- **What to produce**
Examine each line of the listing below. Copy those in which the string "computer" appears.

============================================================

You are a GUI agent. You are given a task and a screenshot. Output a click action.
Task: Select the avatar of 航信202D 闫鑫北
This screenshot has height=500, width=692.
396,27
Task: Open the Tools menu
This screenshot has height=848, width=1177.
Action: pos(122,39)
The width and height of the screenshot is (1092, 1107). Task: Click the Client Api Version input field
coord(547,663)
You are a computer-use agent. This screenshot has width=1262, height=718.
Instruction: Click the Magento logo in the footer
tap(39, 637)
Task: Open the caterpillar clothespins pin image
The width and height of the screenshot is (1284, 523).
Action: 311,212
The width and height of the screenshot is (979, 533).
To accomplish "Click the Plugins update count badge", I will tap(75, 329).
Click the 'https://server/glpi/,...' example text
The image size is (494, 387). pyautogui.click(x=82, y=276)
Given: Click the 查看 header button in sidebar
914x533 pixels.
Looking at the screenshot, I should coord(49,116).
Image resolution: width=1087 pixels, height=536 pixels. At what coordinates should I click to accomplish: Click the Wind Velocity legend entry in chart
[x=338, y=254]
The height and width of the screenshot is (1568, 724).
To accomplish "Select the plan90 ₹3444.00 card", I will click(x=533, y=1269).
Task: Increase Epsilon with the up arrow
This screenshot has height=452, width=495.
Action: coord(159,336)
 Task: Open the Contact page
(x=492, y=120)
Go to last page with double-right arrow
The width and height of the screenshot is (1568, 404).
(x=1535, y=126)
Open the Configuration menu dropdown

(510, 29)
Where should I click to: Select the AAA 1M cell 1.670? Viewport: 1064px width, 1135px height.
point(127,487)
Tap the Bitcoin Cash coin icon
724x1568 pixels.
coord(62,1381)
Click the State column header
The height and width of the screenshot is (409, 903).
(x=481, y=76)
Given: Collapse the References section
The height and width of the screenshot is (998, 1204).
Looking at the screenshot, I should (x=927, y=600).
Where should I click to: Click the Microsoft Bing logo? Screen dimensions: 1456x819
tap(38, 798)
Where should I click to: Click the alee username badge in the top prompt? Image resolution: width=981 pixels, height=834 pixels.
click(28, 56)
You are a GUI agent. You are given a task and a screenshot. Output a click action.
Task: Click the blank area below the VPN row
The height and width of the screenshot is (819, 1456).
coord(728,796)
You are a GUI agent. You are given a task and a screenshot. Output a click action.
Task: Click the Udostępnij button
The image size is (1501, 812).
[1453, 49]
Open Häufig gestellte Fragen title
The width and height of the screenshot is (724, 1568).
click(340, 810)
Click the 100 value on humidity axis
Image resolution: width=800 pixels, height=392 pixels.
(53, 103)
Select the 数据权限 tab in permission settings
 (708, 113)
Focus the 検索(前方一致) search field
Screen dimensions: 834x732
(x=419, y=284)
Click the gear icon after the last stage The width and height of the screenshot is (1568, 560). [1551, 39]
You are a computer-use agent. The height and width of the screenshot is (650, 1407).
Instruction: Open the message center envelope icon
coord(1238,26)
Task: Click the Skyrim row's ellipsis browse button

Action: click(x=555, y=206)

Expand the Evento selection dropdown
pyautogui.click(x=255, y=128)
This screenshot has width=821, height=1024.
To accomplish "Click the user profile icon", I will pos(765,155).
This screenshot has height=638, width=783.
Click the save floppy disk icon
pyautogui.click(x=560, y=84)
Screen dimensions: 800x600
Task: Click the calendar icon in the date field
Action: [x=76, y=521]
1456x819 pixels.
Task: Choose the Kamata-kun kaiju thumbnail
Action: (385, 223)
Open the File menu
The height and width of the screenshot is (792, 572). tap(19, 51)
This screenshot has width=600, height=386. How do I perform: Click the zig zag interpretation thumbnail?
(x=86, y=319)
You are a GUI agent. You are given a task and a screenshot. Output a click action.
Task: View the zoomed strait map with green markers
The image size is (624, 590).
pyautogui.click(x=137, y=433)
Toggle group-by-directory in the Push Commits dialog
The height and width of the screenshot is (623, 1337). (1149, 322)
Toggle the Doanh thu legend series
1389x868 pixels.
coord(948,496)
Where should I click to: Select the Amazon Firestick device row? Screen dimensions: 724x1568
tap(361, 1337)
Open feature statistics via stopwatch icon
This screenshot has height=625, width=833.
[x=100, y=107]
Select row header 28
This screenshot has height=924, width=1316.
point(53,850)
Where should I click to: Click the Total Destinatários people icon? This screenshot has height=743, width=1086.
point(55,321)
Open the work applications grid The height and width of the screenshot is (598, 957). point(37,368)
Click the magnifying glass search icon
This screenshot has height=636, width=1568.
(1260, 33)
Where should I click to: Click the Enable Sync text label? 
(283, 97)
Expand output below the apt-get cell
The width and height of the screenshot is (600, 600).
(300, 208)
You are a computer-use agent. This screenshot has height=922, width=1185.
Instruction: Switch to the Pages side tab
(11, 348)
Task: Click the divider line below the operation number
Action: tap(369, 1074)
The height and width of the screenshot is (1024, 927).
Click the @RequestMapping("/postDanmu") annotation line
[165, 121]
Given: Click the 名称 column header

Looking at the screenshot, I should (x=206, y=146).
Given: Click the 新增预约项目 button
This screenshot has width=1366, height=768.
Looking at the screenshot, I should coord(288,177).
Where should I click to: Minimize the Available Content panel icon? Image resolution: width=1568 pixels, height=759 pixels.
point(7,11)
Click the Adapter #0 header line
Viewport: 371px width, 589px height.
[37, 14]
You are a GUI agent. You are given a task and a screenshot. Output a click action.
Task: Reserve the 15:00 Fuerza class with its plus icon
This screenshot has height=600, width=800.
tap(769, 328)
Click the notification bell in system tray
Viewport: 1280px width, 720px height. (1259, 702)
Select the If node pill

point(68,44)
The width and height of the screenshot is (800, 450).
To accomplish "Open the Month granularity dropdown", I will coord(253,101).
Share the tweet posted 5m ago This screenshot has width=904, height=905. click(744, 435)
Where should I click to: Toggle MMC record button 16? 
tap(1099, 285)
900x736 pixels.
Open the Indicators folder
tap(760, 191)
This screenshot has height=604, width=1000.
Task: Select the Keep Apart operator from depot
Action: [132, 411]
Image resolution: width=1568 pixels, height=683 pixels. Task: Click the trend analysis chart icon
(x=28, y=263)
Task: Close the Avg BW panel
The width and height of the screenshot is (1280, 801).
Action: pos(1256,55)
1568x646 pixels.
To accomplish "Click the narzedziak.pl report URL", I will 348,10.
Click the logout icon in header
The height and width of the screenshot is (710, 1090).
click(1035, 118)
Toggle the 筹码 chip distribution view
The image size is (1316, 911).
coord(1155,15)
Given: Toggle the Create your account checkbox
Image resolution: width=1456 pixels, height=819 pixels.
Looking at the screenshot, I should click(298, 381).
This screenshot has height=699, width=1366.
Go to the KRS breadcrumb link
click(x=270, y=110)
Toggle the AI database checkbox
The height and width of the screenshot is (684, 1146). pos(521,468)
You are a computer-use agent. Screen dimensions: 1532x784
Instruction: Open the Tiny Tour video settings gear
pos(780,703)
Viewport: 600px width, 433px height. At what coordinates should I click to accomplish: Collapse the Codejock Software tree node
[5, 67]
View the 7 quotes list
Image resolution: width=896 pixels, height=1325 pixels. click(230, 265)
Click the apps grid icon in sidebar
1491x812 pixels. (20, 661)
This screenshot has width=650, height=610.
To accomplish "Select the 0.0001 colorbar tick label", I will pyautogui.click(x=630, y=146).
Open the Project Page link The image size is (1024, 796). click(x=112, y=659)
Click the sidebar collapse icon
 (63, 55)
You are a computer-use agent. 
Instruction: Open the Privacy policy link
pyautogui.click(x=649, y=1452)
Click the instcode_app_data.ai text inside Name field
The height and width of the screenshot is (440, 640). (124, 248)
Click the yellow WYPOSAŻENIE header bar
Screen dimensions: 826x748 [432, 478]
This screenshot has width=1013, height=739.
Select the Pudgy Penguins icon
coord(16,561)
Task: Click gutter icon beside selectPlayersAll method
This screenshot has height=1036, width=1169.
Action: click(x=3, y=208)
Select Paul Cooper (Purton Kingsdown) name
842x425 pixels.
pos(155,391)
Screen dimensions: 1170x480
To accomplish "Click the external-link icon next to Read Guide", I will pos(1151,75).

============================================================

- **Solved exercise**
You are a computer-use agent. This screenshot has width=1262, height=718.
You are a computer-use agent. The height and width of the screenshot is (650, 1407).
You are a computer-use agent. This screenshot has height=922, width=1185.
You are a computer-use agent. Screen dimensions: 1532x784
You are a computer-use agent. 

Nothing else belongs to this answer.